You can usually count on a TheatreWorks season to include a big, juicy musical, and the coming season is no exception. Adam Guettel and Craig Lucas’ A Light in the Piazza, a stunning, sophisticated work of modern musical theater (with a score by Richard Rodgers’ eminently talented grandson, no less), opens Aug. 25.
The season also includes three world premieres, including season-opener Auctioning the Ainsleys by Laura Schellhardt about a family of auctioneers. Schellhardt’s The K of D was seen at the Magic Theatre.
The second world premiere is a holiday offering: a new musical adaptation of Truman Capote’s story A Christmas Memory with lyrics by Carol Hall (The Best Little Whorehouse in Texas), music by Larry Grossman and a book by Duane Poole. The show runs through most of the month of December.
The third world premiere is Rajiv Joseph’s psychological thriller The North Pool. Joseph is probably best known for his play Bengal Tiger in the Baghdad Zoo. His Animals Out of Paper is currently at SF Playhouse.

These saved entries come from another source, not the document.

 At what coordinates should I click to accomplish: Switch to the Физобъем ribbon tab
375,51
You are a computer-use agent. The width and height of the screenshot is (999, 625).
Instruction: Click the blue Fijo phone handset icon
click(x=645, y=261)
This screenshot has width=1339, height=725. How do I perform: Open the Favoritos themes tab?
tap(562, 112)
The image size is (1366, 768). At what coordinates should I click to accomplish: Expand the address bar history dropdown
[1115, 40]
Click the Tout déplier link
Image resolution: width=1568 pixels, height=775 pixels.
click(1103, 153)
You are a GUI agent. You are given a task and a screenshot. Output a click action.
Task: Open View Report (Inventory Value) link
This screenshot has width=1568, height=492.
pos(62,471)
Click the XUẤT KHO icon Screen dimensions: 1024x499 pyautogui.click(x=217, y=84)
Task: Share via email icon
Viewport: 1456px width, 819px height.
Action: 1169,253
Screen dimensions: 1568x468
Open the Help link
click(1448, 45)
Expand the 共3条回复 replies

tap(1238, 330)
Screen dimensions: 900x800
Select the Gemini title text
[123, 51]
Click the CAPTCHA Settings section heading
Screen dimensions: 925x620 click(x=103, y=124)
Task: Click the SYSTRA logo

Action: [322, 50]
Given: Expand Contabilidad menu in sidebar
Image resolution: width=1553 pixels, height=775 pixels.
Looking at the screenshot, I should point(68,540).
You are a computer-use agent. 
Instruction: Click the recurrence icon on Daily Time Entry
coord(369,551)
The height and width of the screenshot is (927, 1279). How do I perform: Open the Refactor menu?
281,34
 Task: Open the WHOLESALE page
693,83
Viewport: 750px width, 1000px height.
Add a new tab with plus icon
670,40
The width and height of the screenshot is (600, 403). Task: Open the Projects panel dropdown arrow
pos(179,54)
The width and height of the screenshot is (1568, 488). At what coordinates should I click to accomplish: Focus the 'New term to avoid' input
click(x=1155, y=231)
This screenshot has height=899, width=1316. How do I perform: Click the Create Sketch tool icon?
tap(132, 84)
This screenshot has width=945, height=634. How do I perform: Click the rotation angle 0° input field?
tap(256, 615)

And finally, David Gutterson’s acclaimed novel Snow Falling on Cedars gets a theatrical adaptation (and a Bay Area premiere) in March 2011. Kevin McKeon of Book-It Repertory Theatre adapted and directed David Guterson’s masterful novel for the stage in Seattle three years ago.
For information about the TheatreWorks season call 650 463-1960 or visit www.theatreworks.org. Subscriptions range from $149 to $441.
Photo at right: Tracy Letts, author of Superior Donuts. Photo courtesy of Steppenwolf Theatre Co.
Robert Kelley keeps putting a great mix of plays and musicals together. I find especially interesting that one can subscribe to one’s own choice of productions, so the audience self sorts.
I loved both Superior Donuts and The 39 Steps. While Superior Donuts is very different from August: Osage County, it has Tracy Letts’ sharp dialogue and memorable characters. And The 39 Steps is so clever and inventive. Hard to believe you can do so much with four actors and a few props and lots of imagination. It’s the essence of theatricality.